I'm vacationing to Cape May the last weekend of August. I plan to bring the kayak and or rent a skiff to do some fishing. I may even do a little surf fishing. I've been searching google maps looking at the bays, sounds and inlets. I plan to drift for fluke and hopefully find a weakfish or two.

So, whats hot and whats not? This will be a first time visit for me.

Thanks


----------



## junkmansj (Jul 23, 2005)

did you get the E Mails?


----------



## s14turbo (May 31, 2008)

Yes I did thanks! So that Jarvis Sound can be productive huh? I've heard a few people fishing those shoals off the beach and the concrete ship wreck. Pretty excited about the trip.


----------



## jerseysalt (Jul 8, 2005)

rudddogg is the man for cape may....send him a message......out by the concret ships you can get into the cape may RIPS.....good striper fishing but u better have a good boat and capt...JS


----------



## RuddeDogg (Mar 20, 2004)

From an earlier post:

Well this may help......
Spetember is a good time to fish. Water will still be warm, striper, blues, flatties and the occasional weakie can be found. Clams and bunker will work well. Like rhetoric said, bring your cast net. There are a boat load of places to fish down here. Depending on where you want to fish will determine your gear. I'll go by areas to help ya out. Obviously, if you're gonna fish the surf,you'll need surf gear. 10ft or better will work just fine. Jetties, Pier and the Sea Wall, 7-9 foot rods will work. So now the areas......
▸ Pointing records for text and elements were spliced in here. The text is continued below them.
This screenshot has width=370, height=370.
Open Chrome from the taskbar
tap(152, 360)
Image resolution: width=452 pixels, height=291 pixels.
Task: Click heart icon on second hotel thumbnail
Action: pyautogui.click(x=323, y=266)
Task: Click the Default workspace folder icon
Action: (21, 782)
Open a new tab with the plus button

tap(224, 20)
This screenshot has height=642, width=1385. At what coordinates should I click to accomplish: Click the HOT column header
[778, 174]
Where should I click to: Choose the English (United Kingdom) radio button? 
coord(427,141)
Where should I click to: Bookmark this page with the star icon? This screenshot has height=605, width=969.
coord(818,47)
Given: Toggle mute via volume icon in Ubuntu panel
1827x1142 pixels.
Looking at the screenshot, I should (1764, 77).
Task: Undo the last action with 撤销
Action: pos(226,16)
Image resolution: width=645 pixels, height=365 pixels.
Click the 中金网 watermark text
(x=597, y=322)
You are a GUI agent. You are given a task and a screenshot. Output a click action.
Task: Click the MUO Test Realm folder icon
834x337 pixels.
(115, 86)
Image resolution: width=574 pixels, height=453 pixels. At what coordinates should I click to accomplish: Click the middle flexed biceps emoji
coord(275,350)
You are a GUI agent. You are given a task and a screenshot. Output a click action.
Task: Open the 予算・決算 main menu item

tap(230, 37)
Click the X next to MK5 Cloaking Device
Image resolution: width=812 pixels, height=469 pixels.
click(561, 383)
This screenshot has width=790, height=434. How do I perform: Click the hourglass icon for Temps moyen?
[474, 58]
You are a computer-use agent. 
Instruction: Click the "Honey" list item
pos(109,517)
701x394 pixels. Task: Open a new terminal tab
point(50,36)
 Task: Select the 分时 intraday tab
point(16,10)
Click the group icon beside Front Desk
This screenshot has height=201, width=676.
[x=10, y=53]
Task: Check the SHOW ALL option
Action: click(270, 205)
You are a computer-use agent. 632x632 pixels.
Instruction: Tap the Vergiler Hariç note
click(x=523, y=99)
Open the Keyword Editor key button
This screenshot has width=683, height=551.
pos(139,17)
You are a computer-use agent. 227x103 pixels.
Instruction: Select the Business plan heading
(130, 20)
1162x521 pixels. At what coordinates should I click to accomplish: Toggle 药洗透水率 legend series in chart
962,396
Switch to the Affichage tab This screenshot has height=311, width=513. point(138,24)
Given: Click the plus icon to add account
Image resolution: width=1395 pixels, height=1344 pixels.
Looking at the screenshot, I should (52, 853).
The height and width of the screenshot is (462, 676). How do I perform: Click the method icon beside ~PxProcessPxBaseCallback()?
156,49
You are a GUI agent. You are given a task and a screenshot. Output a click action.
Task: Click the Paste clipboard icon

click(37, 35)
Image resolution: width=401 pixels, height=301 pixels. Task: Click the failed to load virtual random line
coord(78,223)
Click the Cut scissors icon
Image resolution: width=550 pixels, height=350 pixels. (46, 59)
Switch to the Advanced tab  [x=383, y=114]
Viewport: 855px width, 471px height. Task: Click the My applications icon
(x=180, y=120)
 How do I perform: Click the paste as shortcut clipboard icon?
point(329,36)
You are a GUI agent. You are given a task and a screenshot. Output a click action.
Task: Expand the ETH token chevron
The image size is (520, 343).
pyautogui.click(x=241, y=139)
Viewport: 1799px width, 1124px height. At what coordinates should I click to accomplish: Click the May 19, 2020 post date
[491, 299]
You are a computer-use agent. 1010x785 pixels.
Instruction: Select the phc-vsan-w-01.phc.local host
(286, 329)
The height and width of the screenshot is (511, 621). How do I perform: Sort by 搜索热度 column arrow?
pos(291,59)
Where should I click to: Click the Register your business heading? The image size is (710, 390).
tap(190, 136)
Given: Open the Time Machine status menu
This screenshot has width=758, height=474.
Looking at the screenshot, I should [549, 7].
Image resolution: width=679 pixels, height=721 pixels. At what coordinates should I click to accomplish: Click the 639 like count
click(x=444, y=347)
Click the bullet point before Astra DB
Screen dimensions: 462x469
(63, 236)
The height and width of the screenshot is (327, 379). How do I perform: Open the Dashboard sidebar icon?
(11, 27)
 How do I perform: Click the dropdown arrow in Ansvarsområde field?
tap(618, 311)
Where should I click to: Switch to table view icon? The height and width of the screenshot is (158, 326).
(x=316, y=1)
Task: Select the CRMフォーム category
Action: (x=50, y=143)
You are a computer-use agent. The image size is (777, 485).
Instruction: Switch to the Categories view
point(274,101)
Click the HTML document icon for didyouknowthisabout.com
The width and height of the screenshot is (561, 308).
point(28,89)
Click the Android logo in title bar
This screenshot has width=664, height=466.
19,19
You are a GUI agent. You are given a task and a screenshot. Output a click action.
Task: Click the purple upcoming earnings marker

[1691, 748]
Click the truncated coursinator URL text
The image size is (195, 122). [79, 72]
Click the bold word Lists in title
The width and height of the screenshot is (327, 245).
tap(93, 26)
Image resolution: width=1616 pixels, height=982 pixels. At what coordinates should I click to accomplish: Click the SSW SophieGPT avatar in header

1-Poverty Beach, Cove at 2nd Ave, Sunset Beach, Higbees Beach, Cape May Point State Park : These spots are great for Striper and Blues. Clam and Bunker would be the baits of choice. A single rig or Top & Bottom rig will do just fine. (SURF GEAR)

2-Half Brudge at Grassy Sound: This is an old wooden bridge that was turned into a fishin pier. Flounder, Striper and Blues. Clam, Mullet, Mackerel, Minnows, would be the baits of choice. Again single or top & bottom rigs. (7-9ft gear)

3-The Sea Wall at New York Ave in North Wildwood: Great sport for Striper, Blues, Flounder and TOG. Not too hard to fish there if you know how fish Jetties. Clam, Mullet, Minnows, and Mackerel would be the baits of choice. 8-10ft rods will work to get ya further out fron the Jetty.

4-Bulk Head on Chestnut Ave in North Wildwood (Turtle Creek): Striper, Flounder, Blues. Clam, Mullet, Mackerel, Minnows would be the baits of choice. (7-9ft gear) 

5-Jetties at Higbee's Beach, Cape May Lewes Ferry and along Beach Drive in North Cape May: Striper, Blues, Flounder. Clam, Bunker, Plugs, Metal. These are good spots to fish as you have your choice of surf fishin or the jetties. Bribg your corkers. 

6-Middle Thoro Fare Bridge between Cape May and Wildwood Crest: Striper, Flounder and Blues. Clam, Mackerel, Squid, Minnows, Plugs, Metal would be the baits of choice. There are Sea Food processing plants on both side of the bridge.

Hope this helps a little. If ya have anymore questions give me a shout or let me know the dates you gys are comin into town. I'd be glad to help ya out and put ya on some fish.


----------